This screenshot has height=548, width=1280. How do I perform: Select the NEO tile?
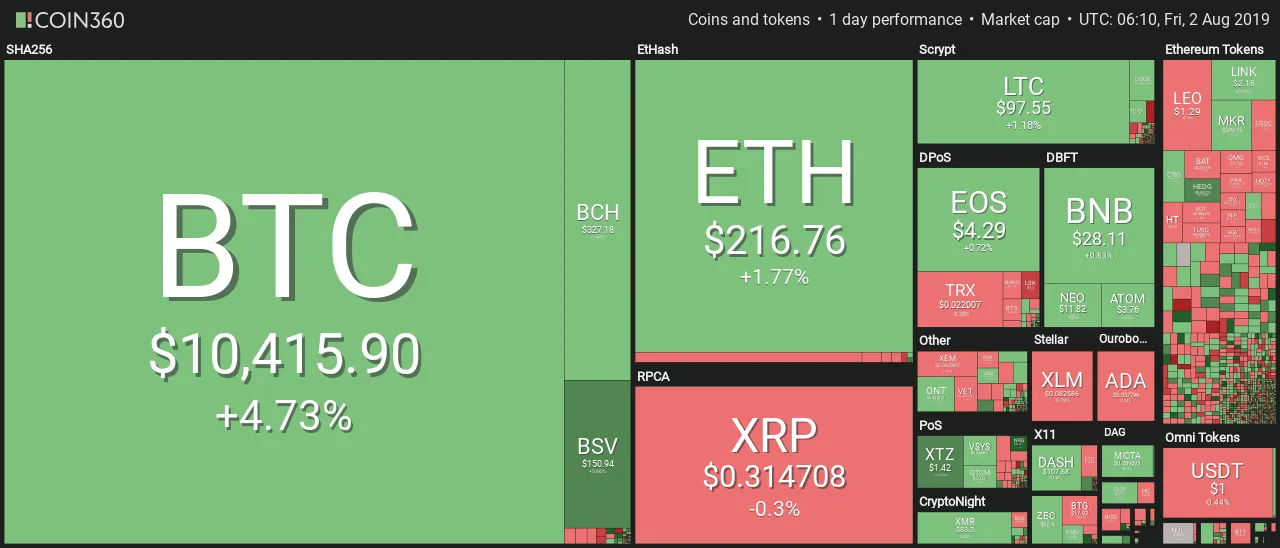coord(1071,304)
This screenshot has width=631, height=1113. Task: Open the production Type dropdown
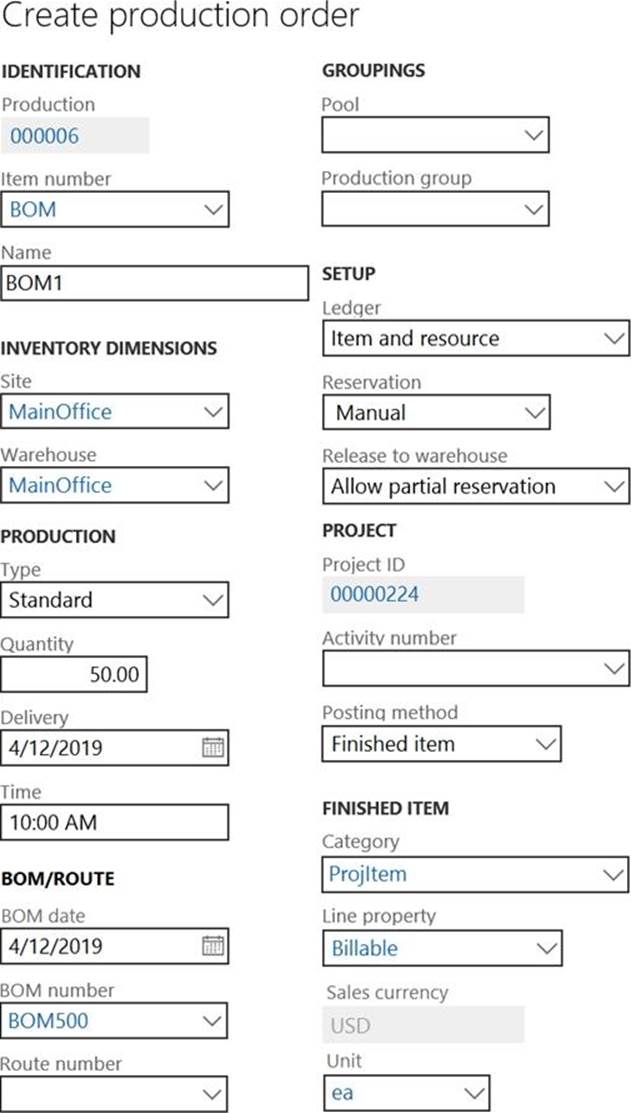(213, 600)
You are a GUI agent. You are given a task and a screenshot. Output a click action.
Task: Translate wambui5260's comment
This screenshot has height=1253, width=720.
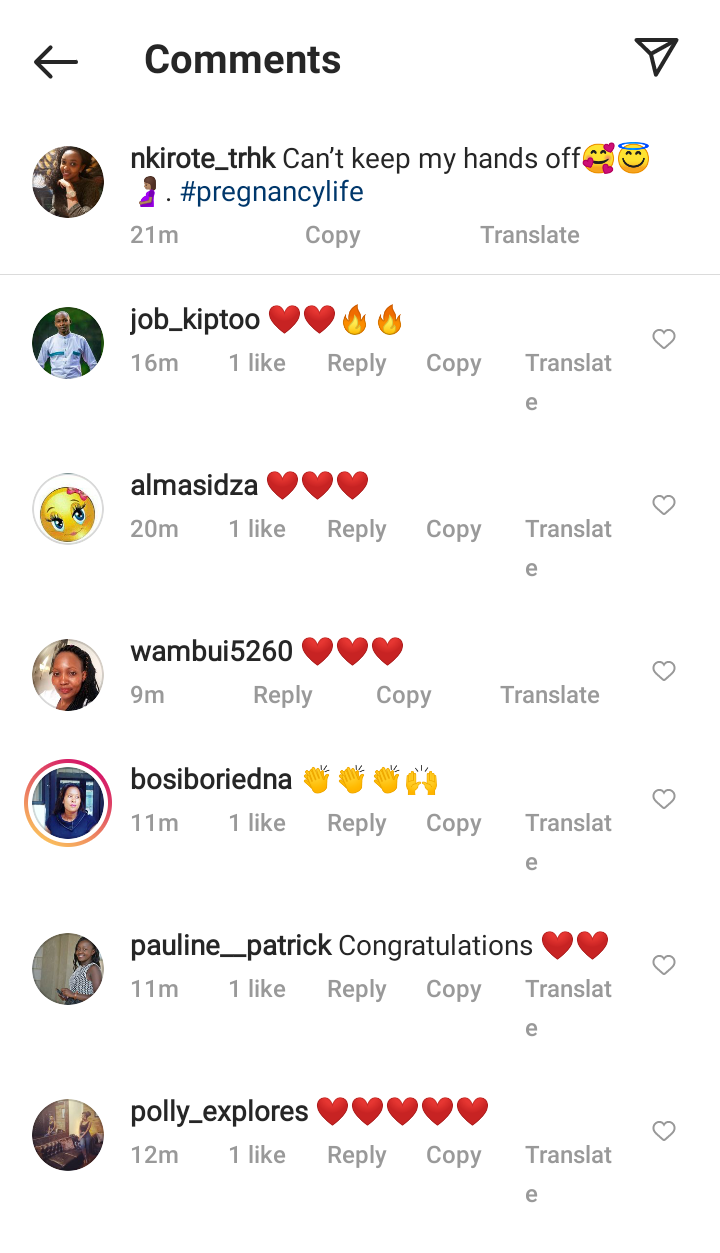[550, 695]
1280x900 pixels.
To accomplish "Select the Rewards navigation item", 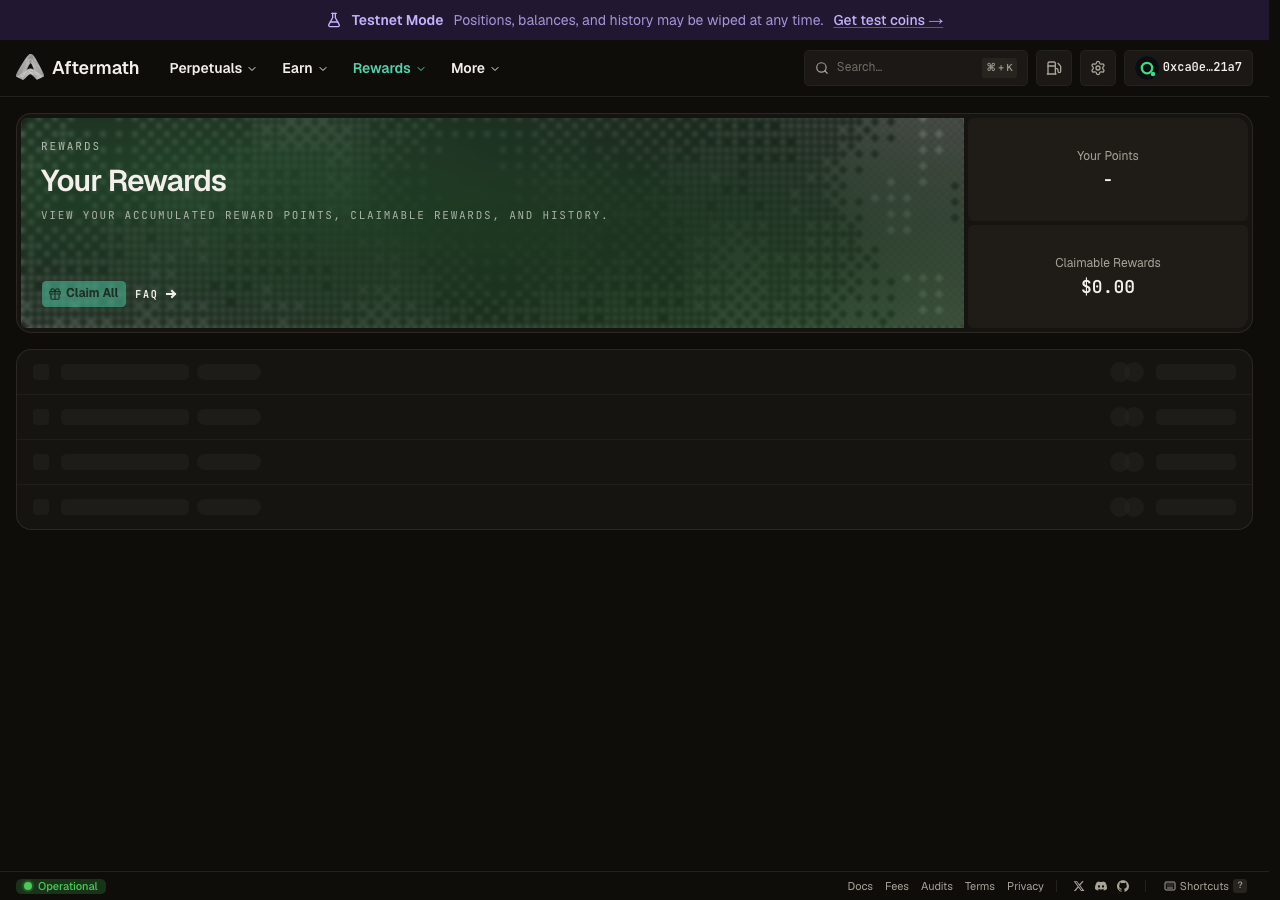I will click(x=389, y=68).
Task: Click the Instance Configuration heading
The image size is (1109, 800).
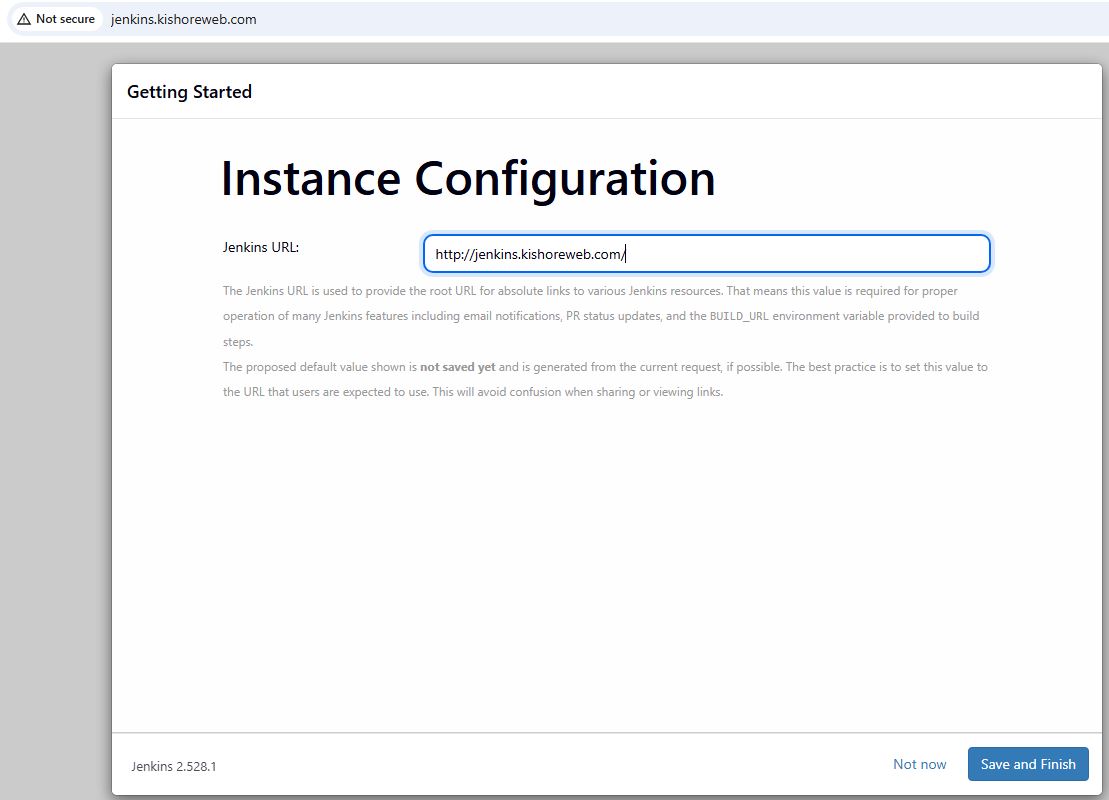Action: [467, 179]
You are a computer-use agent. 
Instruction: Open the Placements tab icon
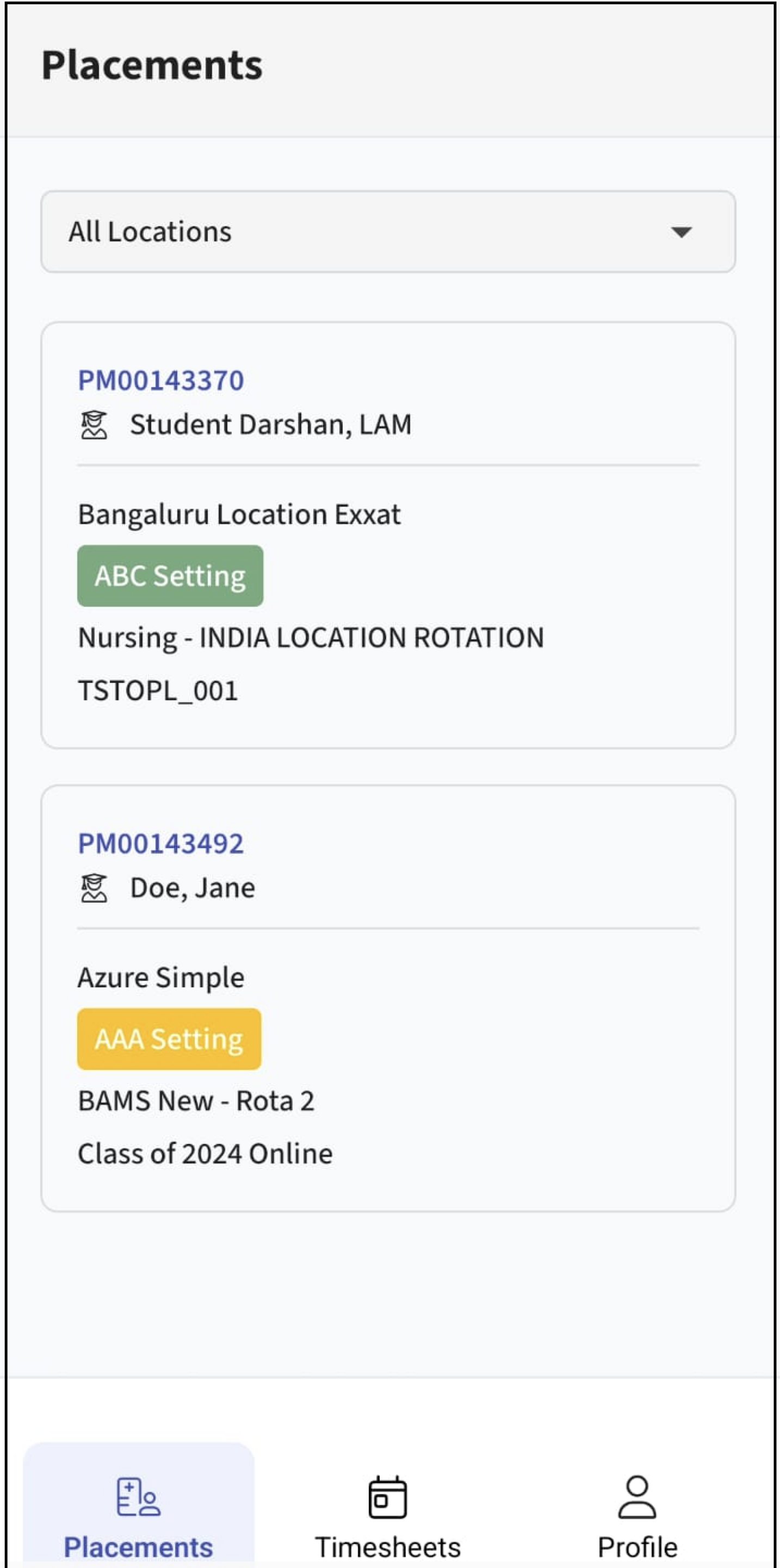click(138, 1496)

***

WHAT IS EXPECTED: Return verbatim every line from the one holding "You are a computer-use agent." to the end of the records above. Do not copy the pictures.

YOUR RESPONSE:
You are a computer-use agent. 
Instruction: Open the Placements tab icon
click(138, 1496)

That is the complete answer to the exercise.